The IDRP is meant to be a pervasive tool within the project as a central metadata platform, allowing users to semi automatize the registration of scientific data collected at the NFFA-EUROPE facilities, and making the associated metadata retrievable accordingly to the FAIR Data Principles (www.nature.com/articles/sdata201618). A metadata schema has been already defined and accepted within the NFFA-EUROPE project, and is currently under discussion with other nanoscience communities. Both the IDRP prototype and the associated metadata schema are complemented by a well-defined data policy document, approved by the general assembly of the project. Such an important document defines and regulates the usage of the IDRP complying to the EU requirements of open data access and the FAIR principles.
A pervasive tool within the project as a central metadata platform
Perfectly on track, the first IDRP prototype was presented by CNR-IOM and Karlsruhe Institute of Technology (KIT) which developed jointly the prototype, which was then deployed on the CNR-IOM OpenStack cloud platform. The infrastructure comprises several different elements as sketched in the Figure, where the numbers indicate the typical workflow:
- The user access the global entry point of the prototype, which is a modified version of the already well known NFFA-EUROPE portal (www.nffa.eu), including a link to access the IDRP instance;
- A Python Command Line Interface called 'click' (Command Line Interface Cnr-iom Kit) (https://gitlab.com/NFFA-Europe-JRA3/CLI-KITDM) was developed to ingest/download instruments data and basic metadata produced at the CNR/IOM facilities to/from the local Data Management Service (DMS), based on KIT Data Manager. A first example of seamless integration into the local instrumentation was realized by an ad-hoc plugin for the Scanning Electron Microscope (SEM) with automatic metadata inclusion.
- As a first example of data analysis service, the SEM plugin already integrates a deep neural network engine for image recognition specifically trained to automatically classify SEM images. An equivalent plugin for the Beamline for Advanced diCHroism (BACH) is currently under development.
- The IDRP is linked to the local DMS at CNR-IOM to register the metadata associated with each ingested data set. The dashed arrow indicates that we are currently working to also integrate MaterialsCloud (www.materialscloud.org), the data repository developed at École polytechnique fédérale de Lausanne (EPFL).

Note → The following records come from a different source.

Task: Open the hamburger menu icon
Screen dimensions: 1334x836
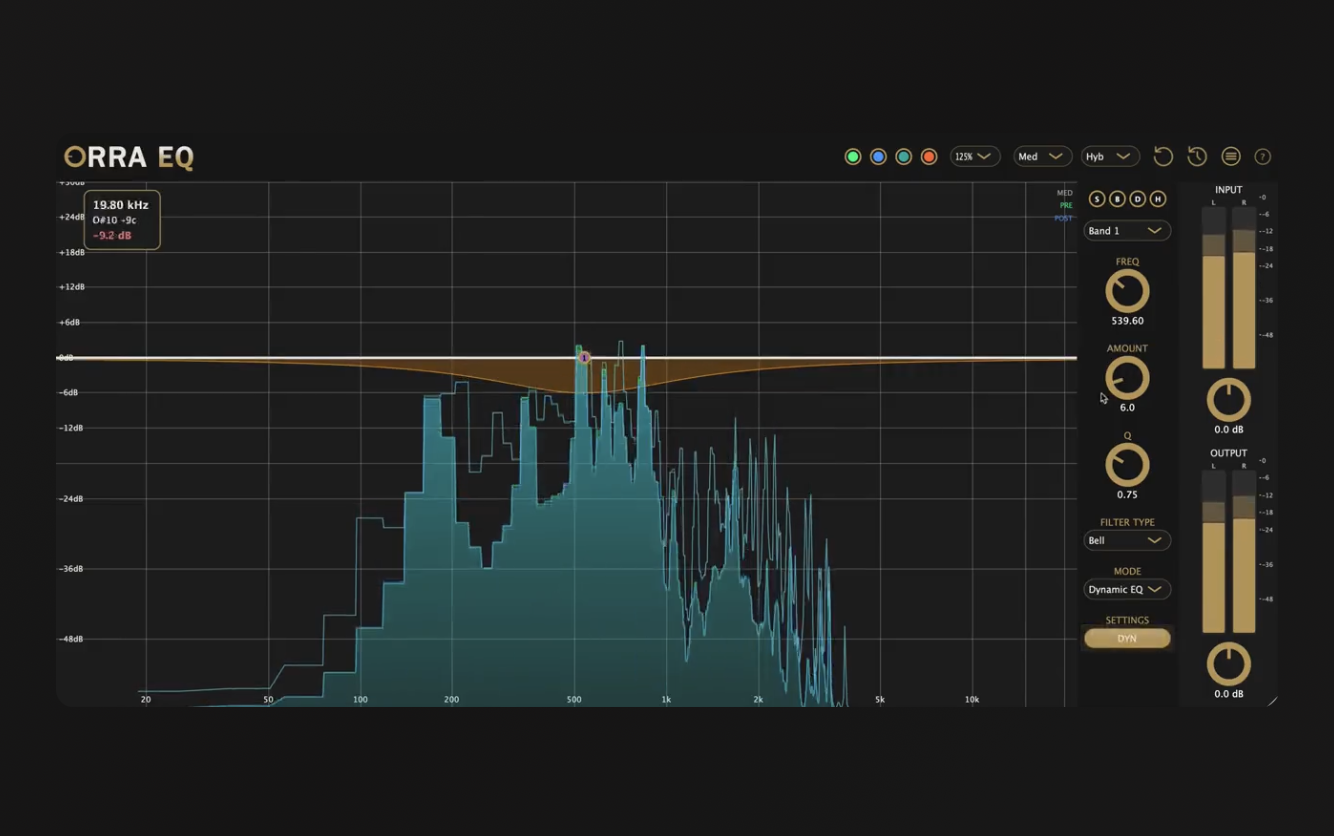Action: 1231,157
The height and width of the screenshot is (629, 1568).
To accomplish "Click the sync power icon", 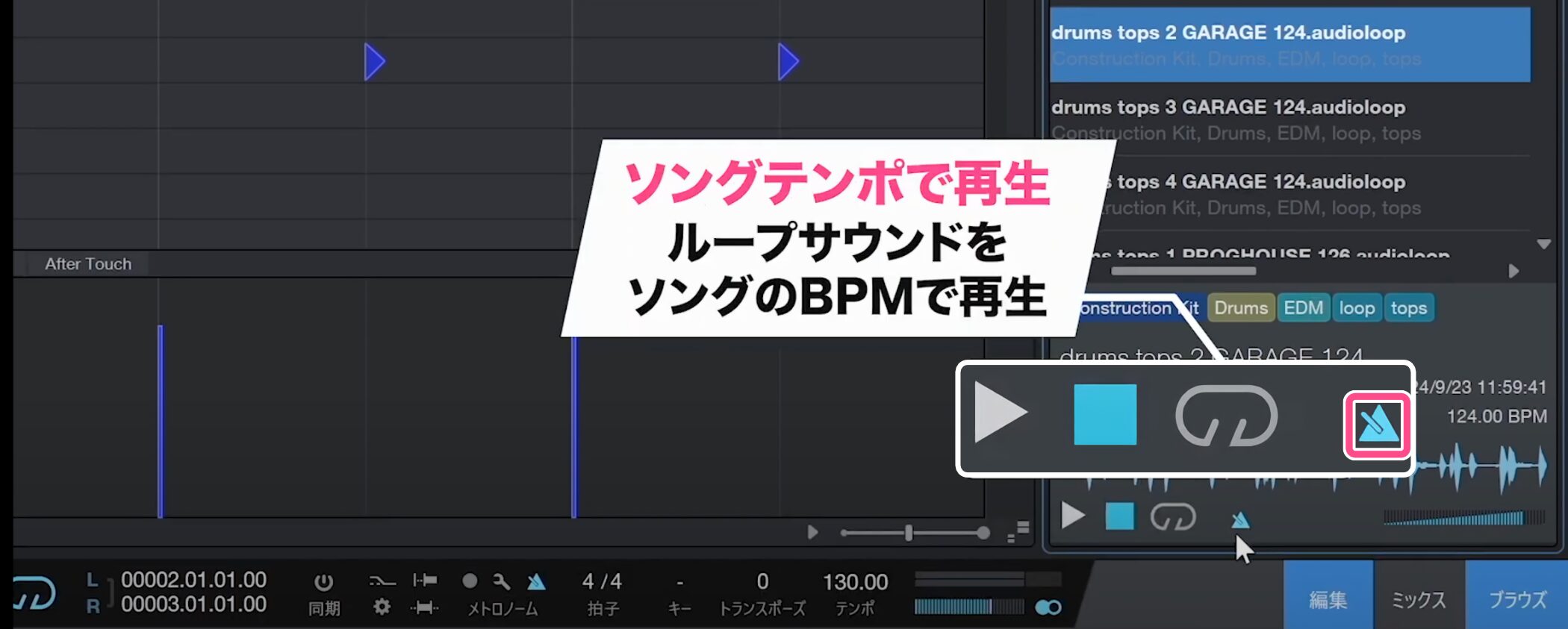I will (323, 582).
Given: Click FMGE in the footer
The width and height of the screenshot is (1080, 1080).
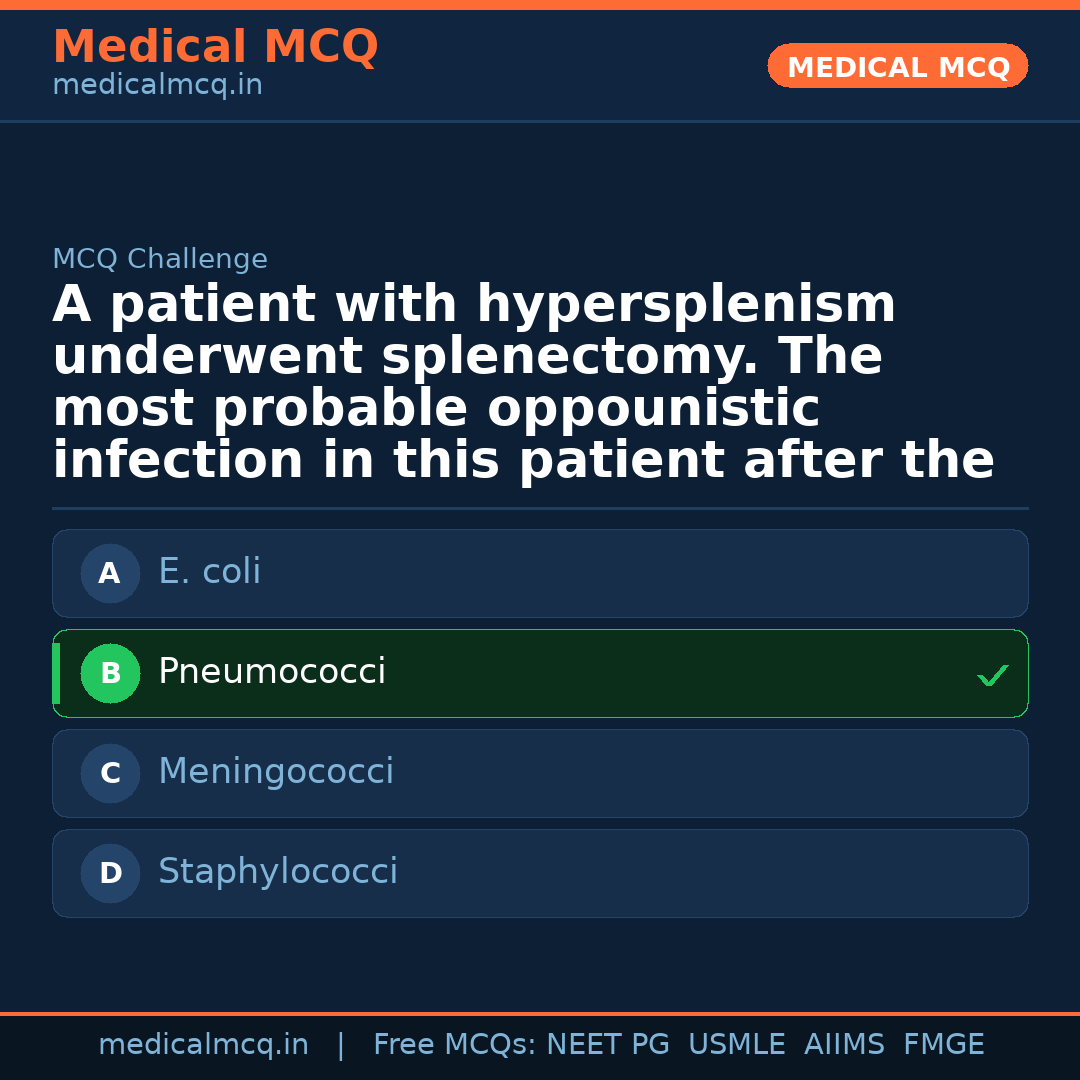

- The user can access and manage his/her data registered on the IDRP. As a data pilot of the EUDAT project (https://www.eudat.eu/communities/information-and-data-management-repository-pla tform-for-nanoscience-in-europe), NFFA-EUROPE also integrates the B2SHARE service (https://b2share.eudat.eu/) into the IDRP, to access, share, and publish data with an associated DOI.
After the first public release, we are receiving positive feedback from project partners, and we are currently developing a more user-friendly IDRP web interface. The next release of the prototype is planned by the end of year. We look forward to interacting with interested NFFA-EUROPE partners, to use, exploit, and further enhance the IDRP prototype by including other facilities.